### Selected extract
If Rodolfo Hernández succeeds in his unlikely bid to win Colombia’s presidential election on Sunday, he can credit his campaign team’s clever use of social media and fervent support in his home city of Bucaramanga.
A straight-talking populist sometimes compared with Donald Trump, the 77-year-old businessman served as Bucaramanga’s mayor for four years until 2019 and has used that position as a springboard for his presidential bid.
Shunning traditional rallies, he has given few interviews during the campaign and refused to take part in recent presidential debates, preferring instead to communicate via TikTok, Facebook and Twitter.
“Rodolfo Hernández is a not your typical candidate,” Danny Miranda, creative director for Hernández’s campaign, told the Financial Times from inside the elegant two-story house in Bucaramanga that serves as campaign headquarters.
“If you post a video that’s seven, eight, nine minutes long on social media, no one watches it. That’s what people working on traditional political campaigns don’t seem to realise,” he explained.
“Rodolfo’s way of speaking lends itself to social media. His phrases are short, punchy and clear. We’ve been publishing 10 to 13 short communications a day whereas in a normal campaign it would be just three or four.”
The strategy has paid off.
In last month’s first round of voting, Hernández pulled off a surprise by finishing second, earning a place in this weekend’s run-off against Gustavo Petro, a former leftwing guerrilla and mayor of Bogotá.
Both men, in starkly different ways, are anti-establishment candidates. But whoever wins on Sunday is likely to take Colombia — the third most populous country in Latin America — down a radically different path from the one it has followed in recent decades, when it has largely been ruled by leaders from the country’s traditional ruling class.
Nationally, Hernández took just 28 per cent of the vote in the first round. But in Bucaramanga, a city of 500,000 residents nestled in the foothills of the eastern Andes, he won 64 per cent. In the surrounding department of Santander, he took 67 per cent. Nearly one in eight people who voted for him nationally live in Santander.
“We’re all Rodolfistas here,” said Damaris Súarez as she sat on a bench in Bucaramanga’s García Rovira park, a handsome square shaded by palm trees across the road from the mayor’s office.
“In Santander we’re renowned for being blunt, for saying things as they are, for being honest, and Rodolfo is that way too. Some people don’t like it but a lot do.”
Súarez added: “Most people have good memories of his time as mayor. He took on the corrupt politicians that had been in power here for years and he got rid of them. Now we’re hoping he can do the same for the rest of Colombia.”
Across Bucaramanga there are signs of Hernández’s popularity. His face stares out from stickers on car windows while visitors to his headquarters are greeted at the entrance by a life-size cardboard cut-out of him.

Sometimes abrasive or even offensive, Hernández is prone to blunders. In an interview in 2016 he described himself as “a follower of a great German thinker, Adolf Hitler”, only to correct himself later and say he confused Hitler with Albert Einstein.
As mayor, he angered Bucaramanga’s firefighters by lambasting them as “fat and lazy”.
Just last week he said he spoke by phone to “the director of the United Nations” Luis Almagro, who is in fact the head of the Organization of American States. He also apologised to Christians for some colourful and politically incorrect comments about the Virgin Mary.

### Given data
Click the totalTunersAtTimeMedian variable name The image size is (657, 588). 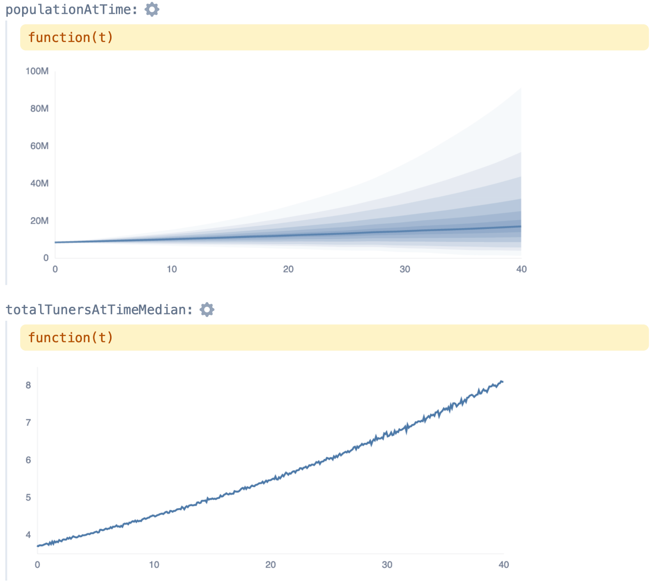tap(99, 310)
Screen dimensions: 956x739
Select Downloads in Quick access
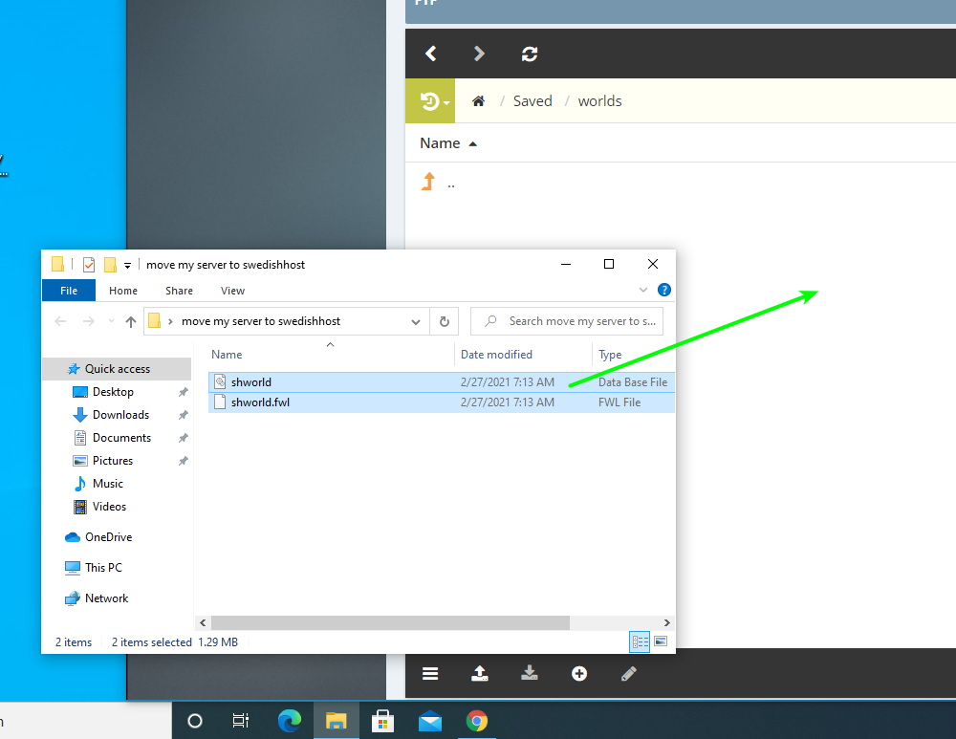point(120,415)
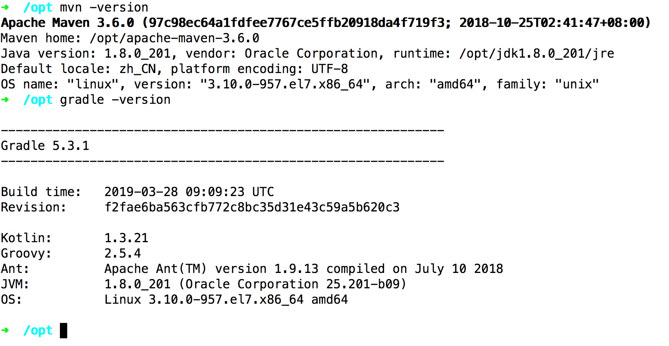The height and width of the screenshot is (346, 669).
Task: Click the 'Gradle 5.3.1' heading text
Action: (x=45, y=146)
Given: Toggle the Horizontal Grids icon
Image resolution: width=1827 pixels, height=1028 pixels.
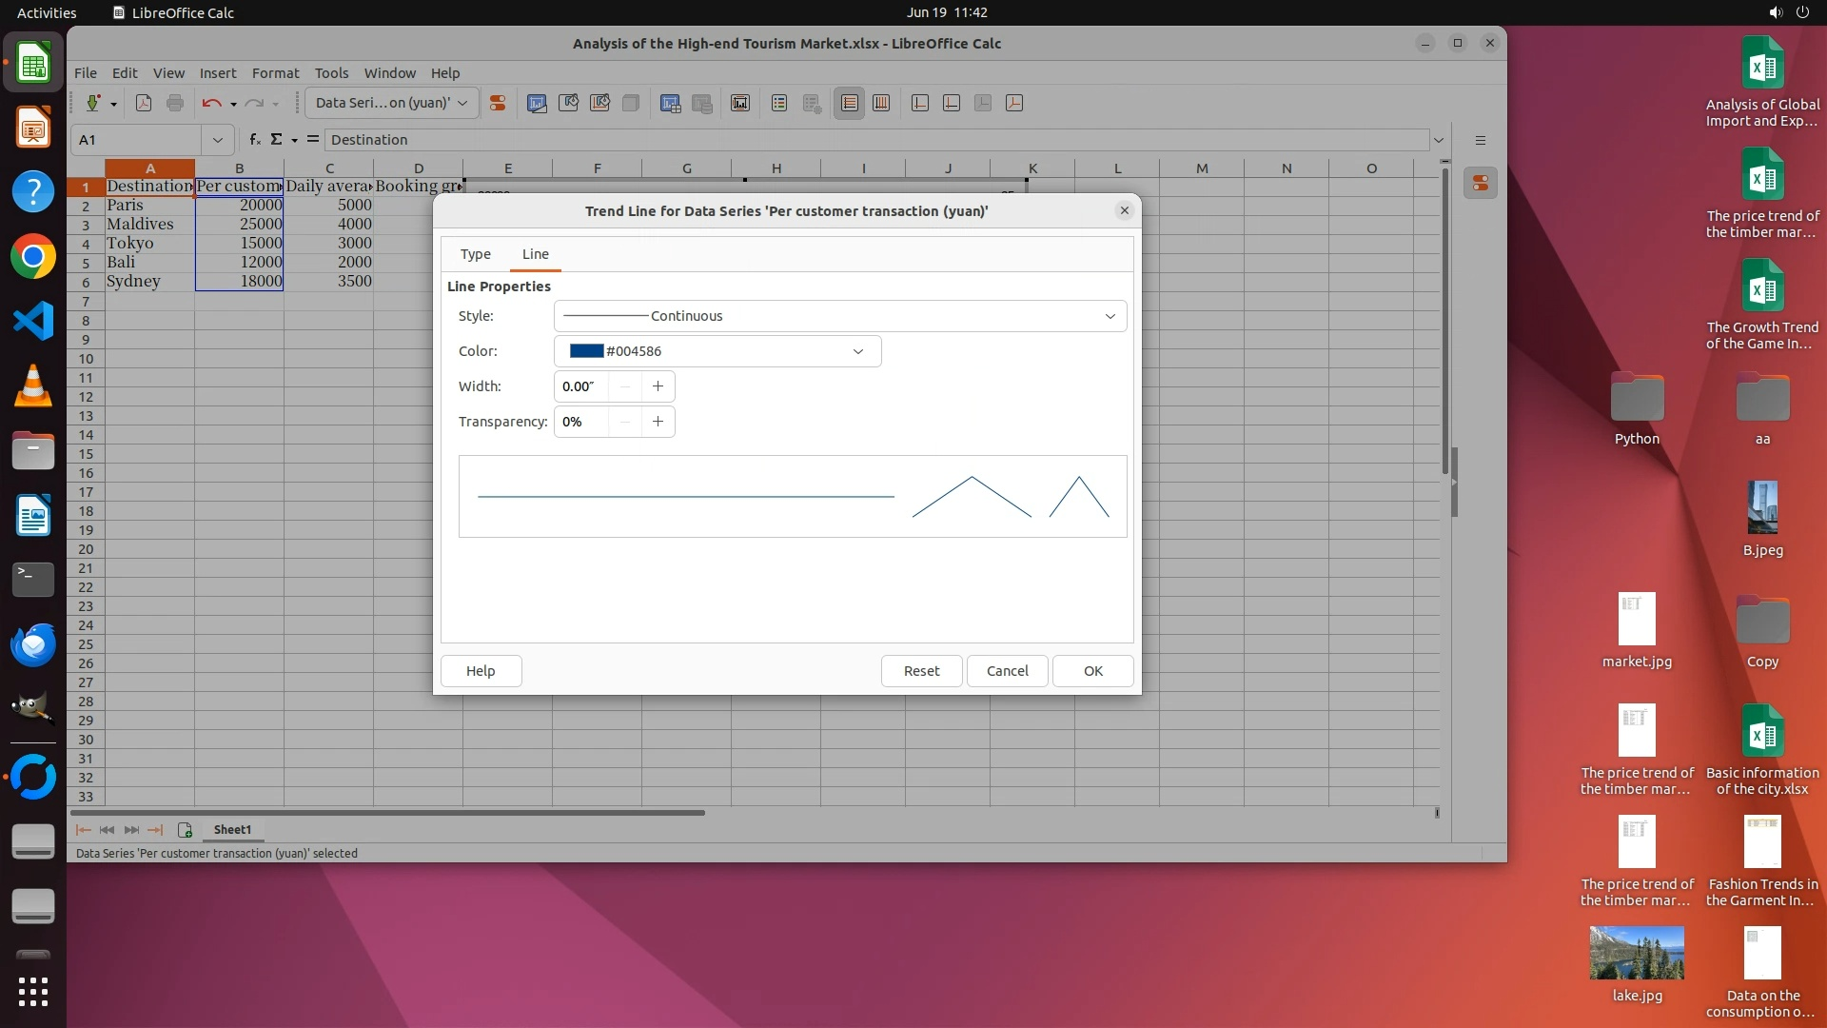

### Direction 1
Which social media platforms does the article on Rodolfo Hernández name as his preferred way to communicate?
### Direction 2
Output the lines of the listing as a numbered list, starting at the line that contains "Screen dimensions: 956x739" and ending at the line that contains "Action: (x=45, y=146)". Leave out the pictures.

### Exercise solution 1
TikTok, Facebook and Twitter.

### Exercise solution 2
1. Screen dimensions: 956x739
2. Select Downloads in Quick access
3. point(120,415)
4. The height and width of the screenshot is (346, 669).
5. Task: Click the 'Gradle 5.3.1' heading text
6. Action: (x=45, y=146)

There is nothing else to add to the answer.